Task item:
Pull every line holding the string "label" from the records below.

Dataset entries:
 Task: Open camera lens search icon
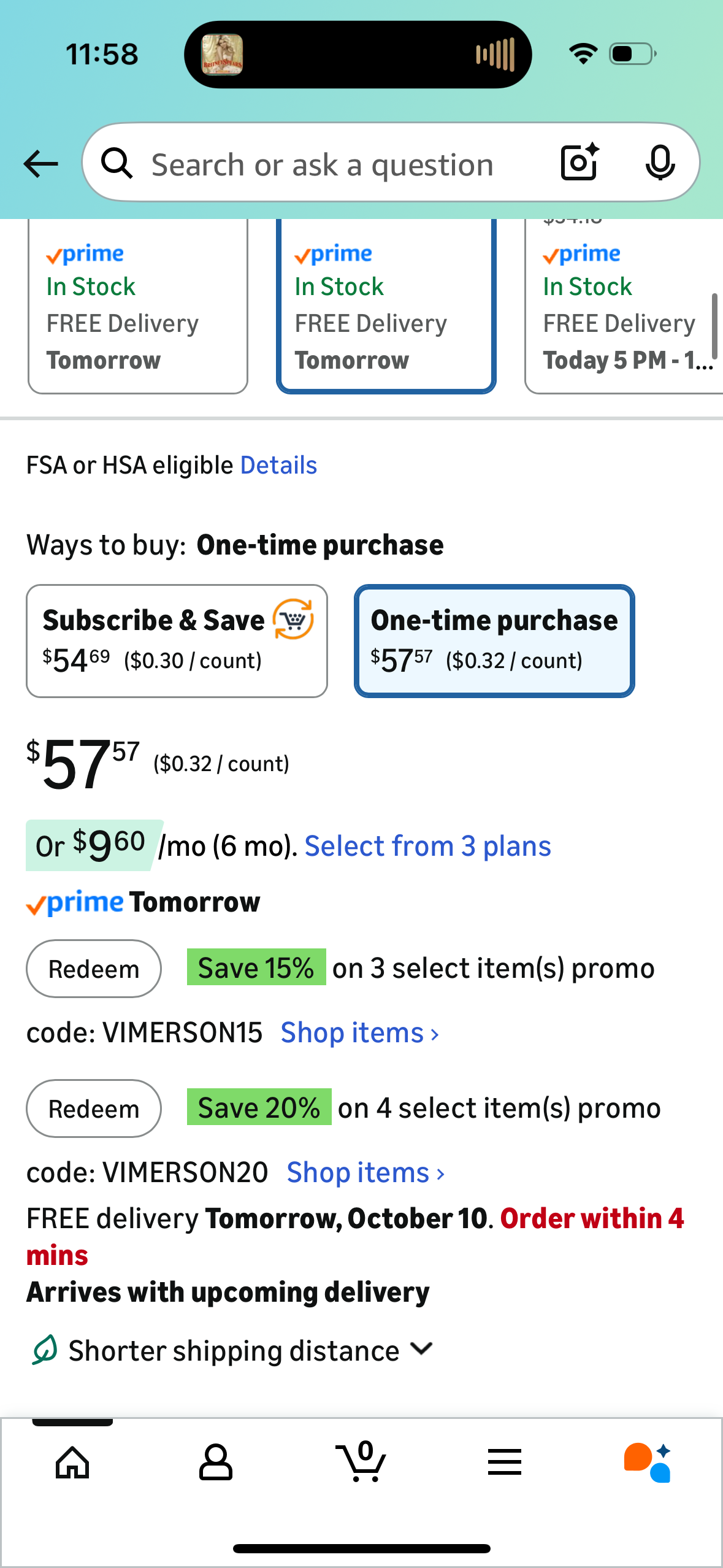(580, 163)
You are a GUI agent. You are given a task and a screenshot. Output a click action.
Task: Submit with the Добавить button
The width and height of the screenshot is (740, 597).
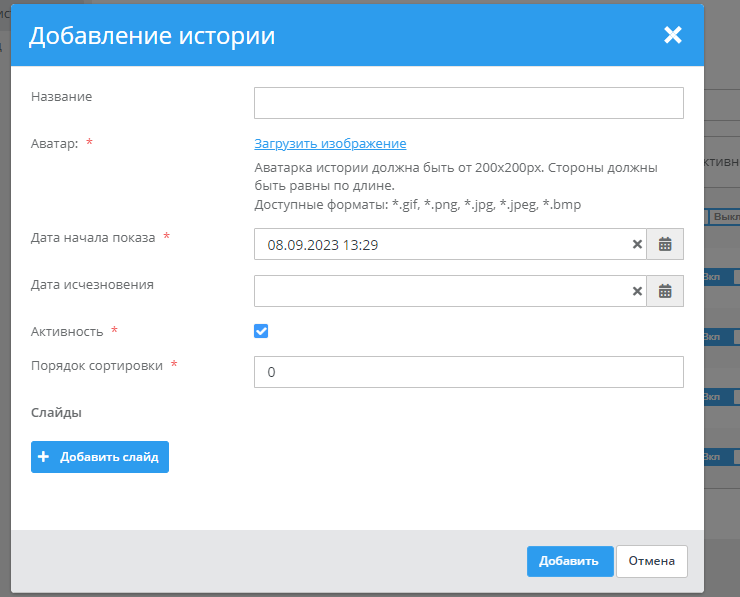pos(568,561)
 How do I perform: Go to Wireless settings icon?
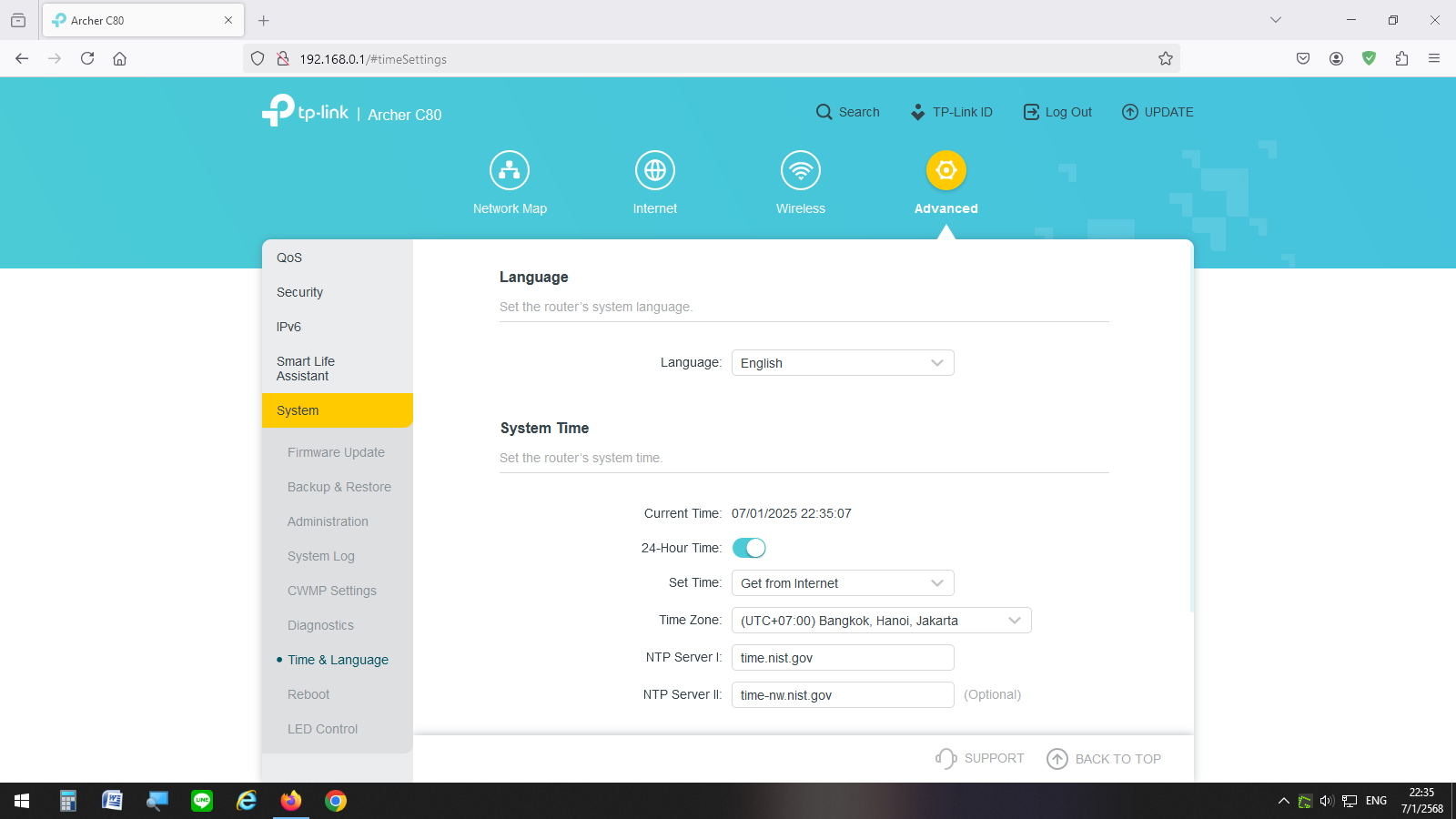tap(801, 170)
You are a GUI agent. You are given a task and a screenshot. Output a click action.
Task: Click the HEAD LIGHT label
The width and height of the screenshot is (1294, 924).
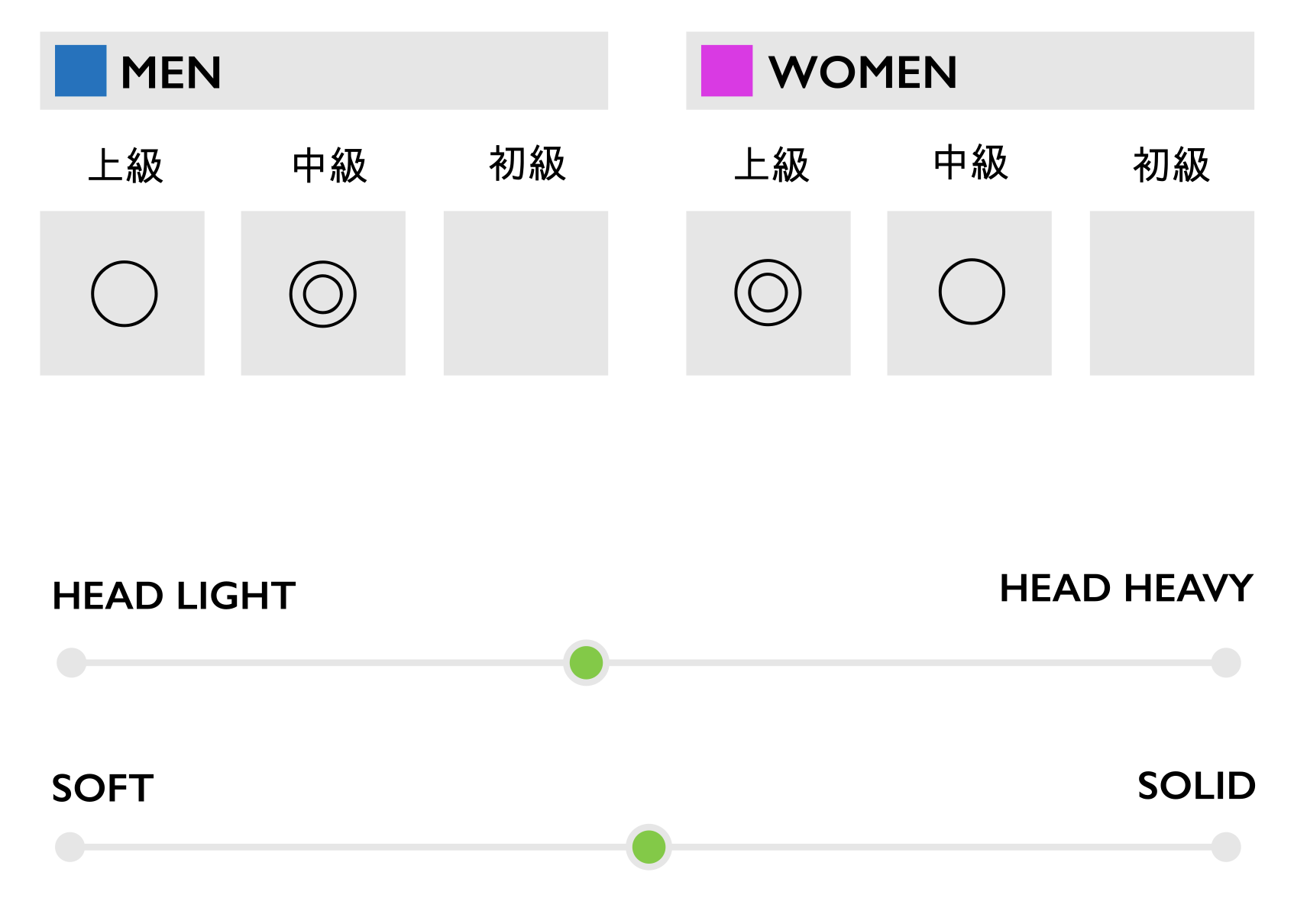(x=174, y=596)
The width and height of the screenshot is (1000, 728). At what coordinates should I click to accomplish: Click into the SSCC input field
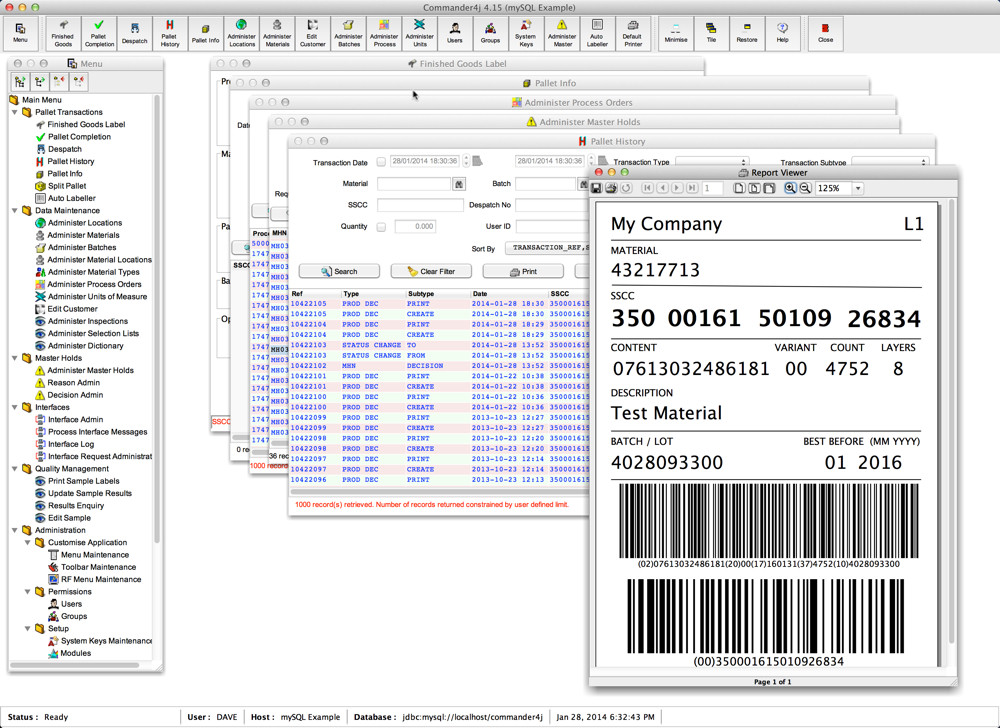420,205
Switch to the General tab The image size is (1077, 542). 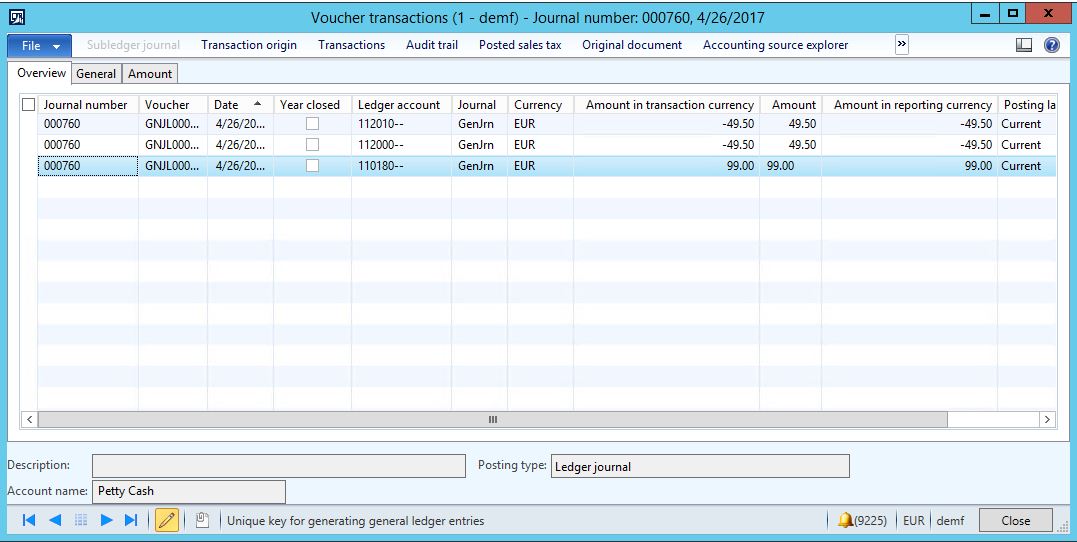pyautogui.click(x=96, y=73)
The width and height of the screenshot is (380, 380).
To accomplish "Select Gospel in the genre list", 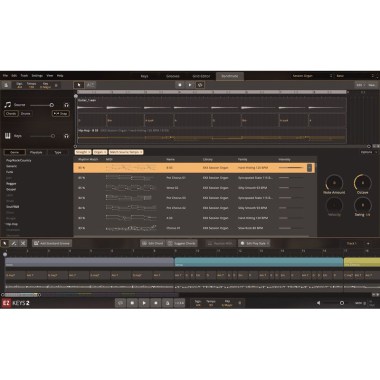I will coord(11,189).
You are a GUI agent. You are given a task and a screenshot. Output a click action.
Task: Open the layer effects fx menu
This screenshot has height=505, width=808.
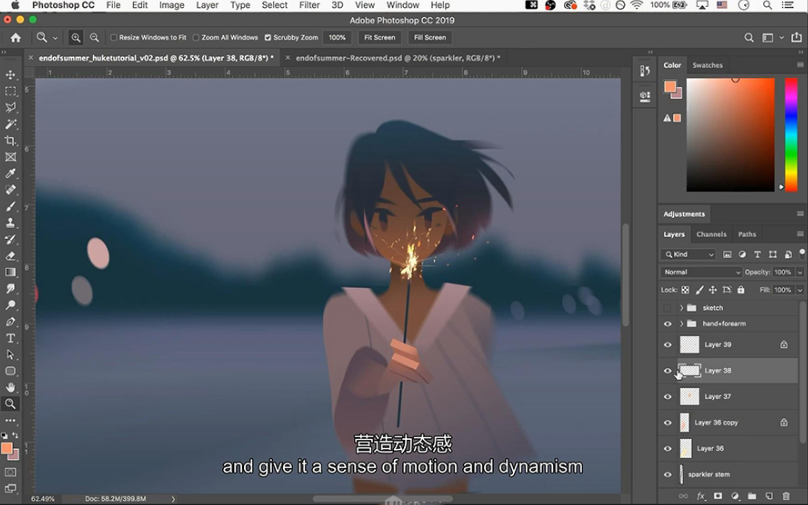click(x=701, y=496)
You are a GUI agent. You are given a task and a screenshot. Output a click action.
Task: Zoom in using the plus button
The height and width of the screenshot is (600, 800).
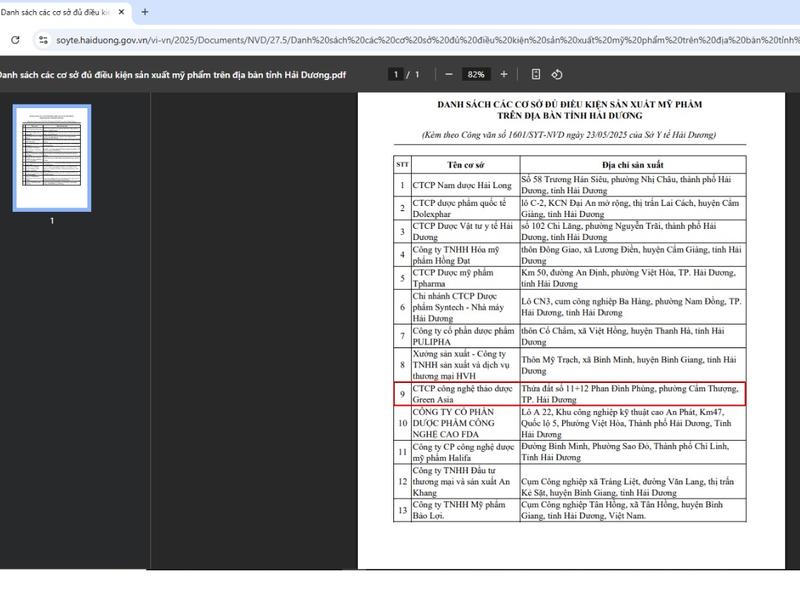(x=504, y=74)
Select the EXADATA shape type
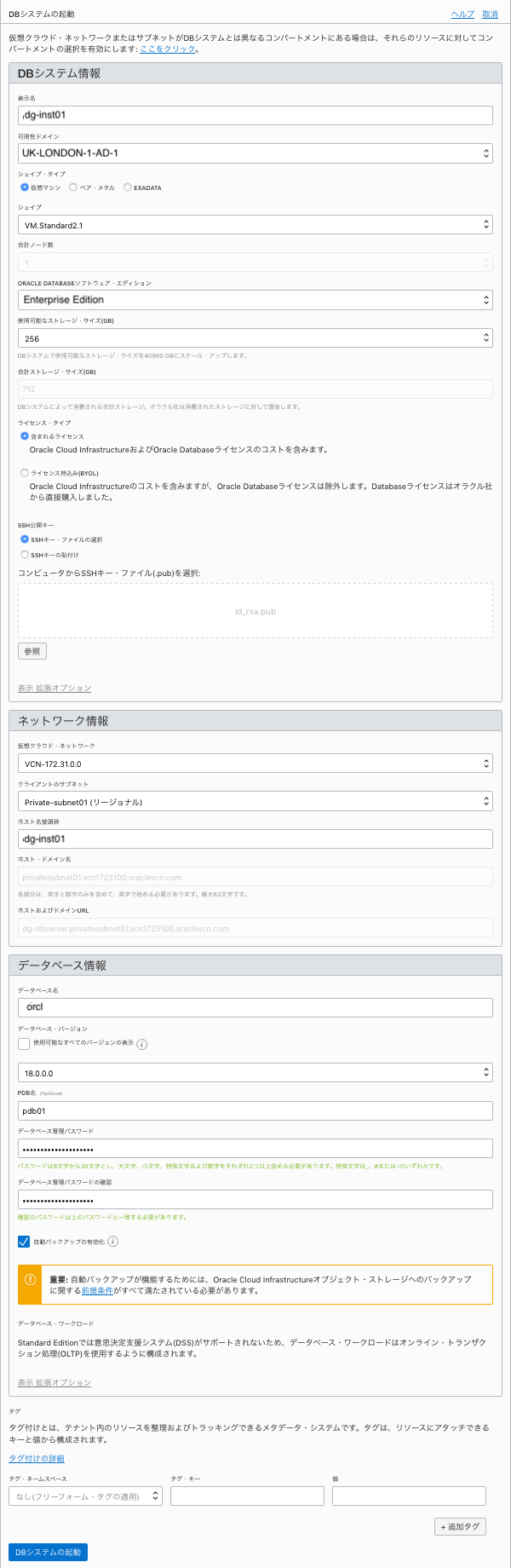The height and width of the screenshot is (1568, 511). point(128,187)
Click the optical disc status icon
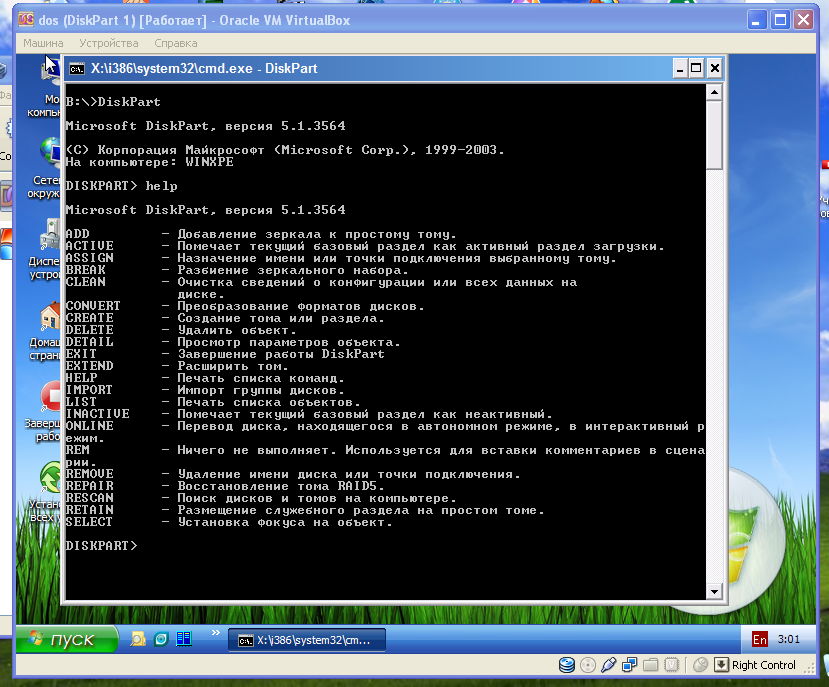Viewport: 829px width, 687px height. [587, 665]
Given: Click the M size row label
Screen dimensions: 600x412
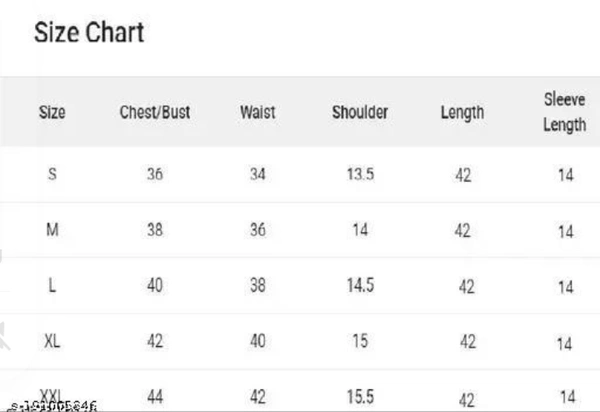Looking at the screenshot, I should tap(52, 230).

Written response:
Task: Click the HEAD LIGHT label
Given: Click the M size row label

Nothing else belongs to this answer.